Sokól nigdy nie przypuszczałbym, że Ty to Ty:)
Niestety, nie ma bata, żebym nawet najcięższym treningiem upodobnił się do swojego avatara, jak taki Roc Wieler
dralowalem prawie 600 km-ow ze Szczecina nota bene na powrocie zasnalem 2-3 razy dobrze ze nie skończyło sie dzwonem:)
Jako, że bezpieczeństwo ruchu drogowego to jedna z moich działek zawodowych, mam nadzieję że nikomu nic się nie stało w czasie powrotów.
Na przyszłość, jak kogoś zamula za kierownicą, są dwa rozwiązania:
1. Stanąć natychmiast (gdzie tylko się da bezpiecznie), wysiąść, parę głębokich wdechów, 50 metrów sprintu biegiem, "na pełnej kurwie" (jak najszybciej, jak najwyżej nogi). Chodzi o to, żeby serce zaczęło bardzo szybko pracować - to bardzo otrzeźwia, powinno starczyć na kolejne 30-45 minut.

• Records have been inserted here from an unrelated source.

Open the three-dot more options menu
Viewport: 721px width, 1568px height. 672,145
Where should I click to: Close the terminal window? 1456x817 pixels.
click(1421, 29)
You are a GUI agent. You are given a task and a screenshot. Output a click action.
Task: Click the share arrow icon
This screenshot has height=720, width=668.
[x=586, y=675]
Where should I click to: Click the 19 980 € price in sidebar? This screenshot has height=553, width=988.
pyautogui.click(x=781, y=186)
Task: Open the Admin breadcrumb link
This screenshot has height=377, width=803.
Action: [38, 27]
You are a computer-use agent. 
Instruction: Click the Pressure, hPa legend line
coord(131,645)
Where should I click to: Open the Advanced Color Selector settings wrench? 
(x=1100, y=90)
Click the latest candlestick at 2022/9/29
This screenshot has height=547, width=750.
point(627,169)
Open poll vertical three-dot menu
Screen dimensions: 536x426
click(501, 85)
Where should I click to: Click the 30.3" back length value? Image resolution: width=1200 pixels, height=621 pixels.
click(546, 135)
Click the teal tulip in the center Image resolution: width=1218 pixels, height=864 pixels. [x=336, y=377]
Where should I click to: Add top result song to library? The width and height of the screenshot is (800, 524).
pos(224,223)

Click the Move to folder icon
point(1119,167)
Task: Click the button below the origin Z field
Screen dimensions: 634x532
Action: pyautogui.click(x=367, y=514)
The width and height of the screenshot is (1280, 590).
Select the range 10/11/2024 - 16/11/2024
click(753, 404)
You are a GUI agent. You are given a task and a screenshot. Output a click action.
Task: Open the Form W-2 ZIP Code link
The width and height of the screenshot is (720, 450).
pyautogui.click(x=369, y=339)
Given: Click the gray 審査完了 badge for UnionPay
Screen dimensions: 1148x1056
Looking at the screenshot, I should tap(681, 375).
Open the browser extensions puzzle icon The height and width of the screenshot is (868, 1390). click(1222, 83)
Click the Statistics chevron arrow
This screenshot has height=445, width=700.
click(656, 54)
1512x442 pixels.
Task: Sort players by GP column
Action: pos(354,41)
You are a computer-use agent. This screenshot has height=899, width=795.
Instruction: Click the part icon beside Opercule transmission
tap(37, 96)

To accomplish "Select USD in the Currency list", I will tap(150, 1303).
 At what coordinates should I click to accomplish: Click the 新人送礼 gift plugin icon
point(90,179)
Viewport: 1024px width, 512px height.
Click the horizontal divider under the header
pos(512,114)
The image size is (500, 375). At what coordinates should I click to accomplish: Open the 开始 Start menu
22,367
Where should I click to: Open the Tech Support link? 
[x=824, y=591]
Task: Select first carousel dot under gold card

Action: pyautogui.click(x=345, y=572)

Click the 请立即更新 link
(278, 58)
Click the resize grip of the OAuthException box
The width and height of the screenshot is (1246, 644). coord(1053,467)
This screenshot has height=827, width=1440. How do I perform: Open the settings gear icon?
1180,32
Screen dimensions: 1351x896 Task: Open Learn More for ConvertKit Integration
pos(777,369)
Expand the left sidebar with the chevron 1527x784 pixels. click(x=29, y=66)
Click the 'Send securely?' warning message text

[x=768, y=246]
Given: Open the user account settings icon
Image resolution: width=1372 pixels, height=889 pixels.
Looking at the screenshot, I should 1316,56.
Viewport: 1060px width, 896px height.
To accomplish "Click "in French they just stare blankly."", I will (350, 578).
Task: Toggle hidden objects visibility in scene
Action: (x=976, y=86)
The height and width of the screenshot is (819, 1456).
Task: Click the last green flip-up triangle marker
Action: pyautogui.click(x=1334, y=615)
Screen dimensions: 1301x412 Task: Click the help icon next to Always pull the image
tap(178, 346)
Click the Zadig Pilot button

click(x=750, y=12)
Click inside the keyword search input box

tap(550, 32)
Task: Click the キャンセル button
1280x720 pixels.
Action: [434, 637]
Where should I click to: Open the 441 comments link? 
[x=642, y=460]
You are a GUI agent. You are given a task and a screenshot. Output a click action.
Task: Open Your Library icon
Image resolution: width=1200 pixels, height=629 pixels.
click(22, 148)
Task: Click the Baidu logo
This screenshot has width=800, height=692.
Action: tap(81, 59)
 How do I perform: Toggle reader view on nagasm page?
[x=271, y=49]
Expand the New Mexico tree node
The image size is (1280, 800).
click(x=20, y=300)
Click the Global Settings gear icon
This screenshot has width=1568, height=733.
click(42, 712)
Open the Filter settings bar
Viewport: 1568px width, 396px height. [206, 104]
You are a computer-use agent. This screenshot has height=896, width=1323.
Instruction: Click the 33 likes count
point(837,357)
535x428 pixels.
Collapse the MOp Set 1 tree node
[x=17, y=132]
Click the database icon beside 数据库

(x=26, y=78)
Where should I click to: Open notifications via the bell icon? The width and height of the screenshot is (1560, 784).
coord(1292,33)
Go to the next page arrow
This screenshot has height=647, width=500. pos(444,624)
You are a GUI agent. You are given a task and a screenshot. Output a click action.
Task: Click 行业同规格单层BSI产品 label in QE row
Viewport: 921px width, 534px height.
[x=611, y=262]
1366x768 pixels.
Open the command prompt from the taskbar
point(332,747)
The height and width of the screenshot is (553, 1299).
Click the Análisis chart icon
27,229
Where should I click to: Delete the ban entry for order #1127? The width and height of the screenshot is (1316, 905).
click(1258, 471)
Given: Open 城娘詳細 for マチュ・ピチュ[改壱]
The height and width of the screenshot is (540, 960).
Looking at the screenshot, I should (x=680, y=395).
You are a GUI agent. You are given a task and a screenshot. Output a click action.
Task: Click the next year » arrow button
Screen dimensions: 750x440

2. Jeśli musicie jechać dłużej niż te 30-45 minut - stanąć bezpiecznie i przespać się 20 minut (komórka -> budzik).
Nie jechać "na siłę", nie pić kawy/napój energetycznych, bo to a) nigdy nie wyciągnie to Was z takiego "zasypiania" i b) kofeina obniża koncentrację i koordynację ruchową. Ma się szybsze reakcje, ale nieprecyzyjne - a to jest niepożądane za kółkiem.